Masih- Kupon Makan Gratis

145 15 0
                                    

ENAM

"Kita makan," ujar Rhae. Mereka memasuki rumah makan keempat. Dan Rhae masih memasukan makanan di hadapannya pada mulutnya. Sedangkan raut wajah Yunhyeong telah berubah sedikit menahan sesuatu dan keningnya sudah bercucuran keringat dingin. Rhae memakannya dengan santai. Menikmatinya pelan-pelan sedangkan Yunhyeong hanya menatap kosong tanpa selera mengulurkan tangannya untuk sekedar merasakan nikmatnya santapan itu. Baunya yang menyeruak tak harum lagi, kuahnya yang terlihat bening tak menggiurkan kembali. Sup Iga Sapi itu hanya dinikmati Rhae saja.

Rhae mengalihkan pandangannya menatap ke arah Yunhyeong. Ia merasa geli ketika ekspresi wajah laki-laki di didepannya ini berubah masam. Ia sempat beberapa kali menghirup nafas dalam-dalam.

"Kau tidak apa-apa?" tanya Rhae sedikit cemas namun ia masih merasakan geli.

"Tidak. Aku hanya-" Ia menahan perkataannya karena ekspresi wajahnya terlihat tidak dapat menahannya.

"Kita ke toilet sekarang." Yunhyeong menggeleng cepat. Rhae sedikit panik. Namun Rhae bersikeras mengajaknya ke toilet karena laki-laki ini melewati batas kemampuannya dalam hal makan. Dia tetap kukuh dengan apa yang menjadi kemantapannya,  ia tetap menggeleng. Bahkan mereka tak sadar jika ada beberapa orang mengamatinya.

"Hyeong-ya?" Ia menatap Rhae.

"Cepat!"

Sedetik kemudian ia menjadi luluh dan mengikuti Rhae yang menariknya ke toilet.

Rhae mengantarnya sampai di depan toilet dan berkata sebelum Yunhyeong masuk ke toilet.
"Keluarkan jika tak bisa kau tahan."

Wajah laki-laki itu terlihat sedikit lebih masam lagi karena yang di dalam perutnya berontak. Memberontak Yunhyeong untuk segera mengeluarkannya. Rhae sedikit cemas, ini semua karena ulahnya tapi dia sendiri bilang jika akan mengikuti Rhae sampai kupon itu terselesaikan dan pulang dengan kenyang  tapi nyatanya Rhae masih bertahan namun perut laki-laki itu tidak seperti perut Rhae.

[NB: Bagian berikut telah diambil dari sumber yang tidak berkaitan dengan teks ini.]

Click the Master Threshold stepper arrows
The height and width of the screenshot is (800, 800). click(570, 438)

        Yunhyeong keluar dengan wajah lega namun fisiknya begitu lemas dan bisa saja ambruk. Rhae menghampirinya.

"Kau tidak apa-apa?" Yunhyeong memaksakan senyumnya. Ia sudah tampak tak karuan. Jaketnya ia sampirkan pada lengannya dan satu tangannya memegang perutnya.

"Mungkin aku akan dipecat menjadi model jika setiap hari mengikuti cara makanmu." Rhae mengerti, ia bisa saja membengkak jika setiap hari makan seperti ini tapi Rhae sendiri akan makan seperti tadi hanya kalau ada selera untuk makan namun jika tidak. Dua hari bisa ia lalui tanpa memakan nasi dan hanya minum juga memakan roti. Itu kalau dia ingat.
"Kita pulang saja." Sahut Rhae.

Melihat kondisi Yunhyeong saat ini tak mungkin jika meneruskan kupon itu. Lebih baik pulang dan membiarkan laki-laki ini istirahat.

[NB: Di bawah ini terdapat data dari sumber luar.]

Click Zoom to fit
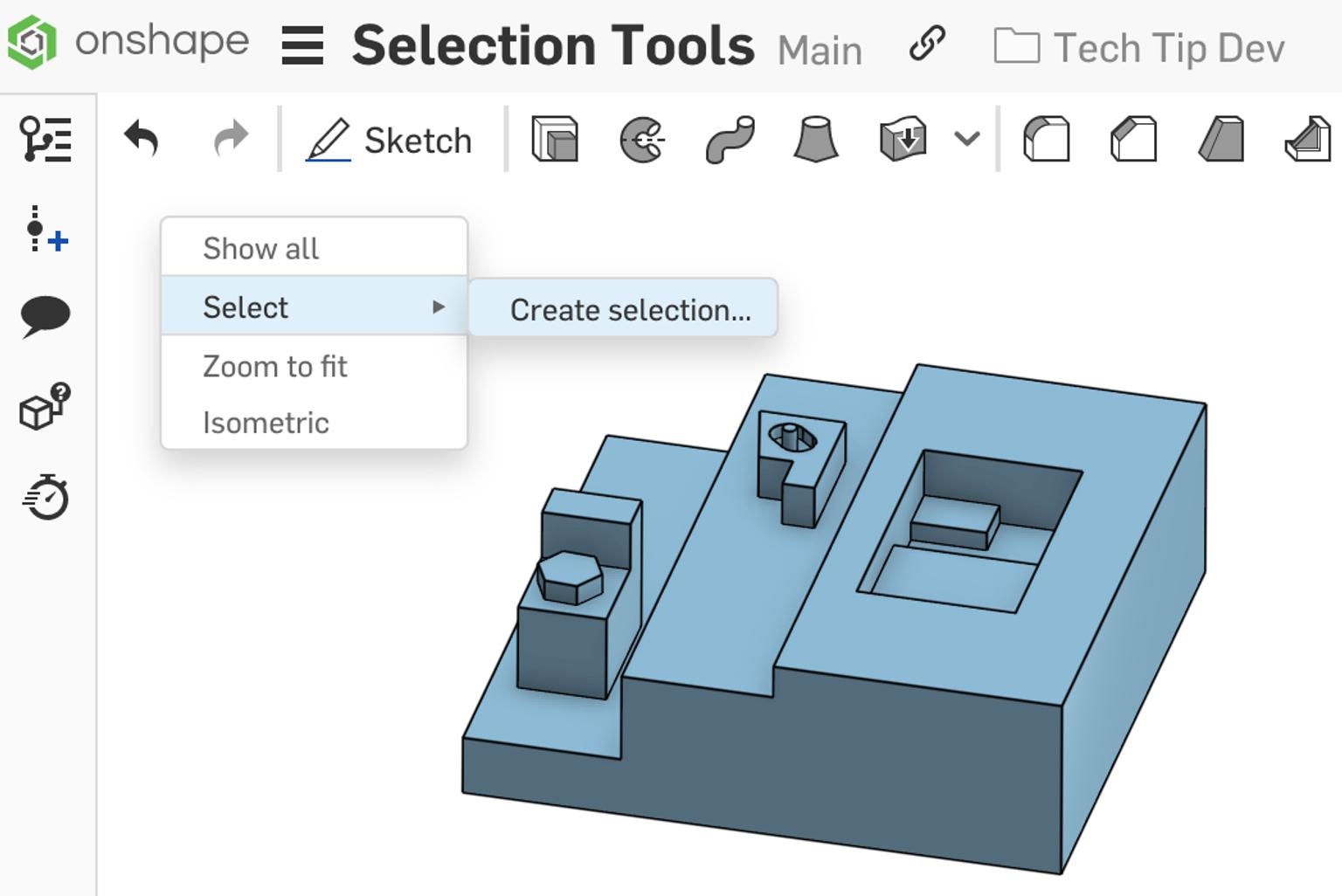The width and height of the screenshot is (1342, 896). click(274, 366)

"Tidak. Kita harus menikmatinya sampai akhir." Elaknya. Rhae tidak habis pikir dengan laki-laki ini. Jelas saja karena saat ini ia seperti bukan manusia lagi. Wajahnya kusut dan sedikit  pucat dan itu yang membuat Rhae benar-benar khawatir.

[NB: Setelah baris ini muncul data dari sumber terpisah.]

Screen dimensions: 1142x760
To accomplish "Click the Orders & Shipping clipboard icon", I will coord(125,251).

"Jangan gila. Wajahmu sudah pucat seperti itu."
"Ayolah Rhae!"

"Yunhyeong-ya.  Jangan memaksakan dirimu," ucap Rhae, memperingatkan lagi.

"Jangan khawatir. Aku tidak memintamu untuk menyelesaikan kupon. Kita ke ujung jalan dan menyaksikan beberapa musisi jalanan yang mulai memainkan musiknya disana."
Rhae menimbang-nimbang usulan laki-laki ini. Mungkin ia bisa menerima pendapat itu. Rhae mengangguk. Ia hanya meminta untuk duduk dan mendengarkan alunan musik. Itu saja.

Mereka berjalan keluar rumah makan. Rhae sesekali mendapati wajah biasa dari Yunhyeong. Ia sama sekali tidak menunjukkan jika dirinya sedang lelah. Malah ada sebuah pancaran yang tak bisa dijelaskan.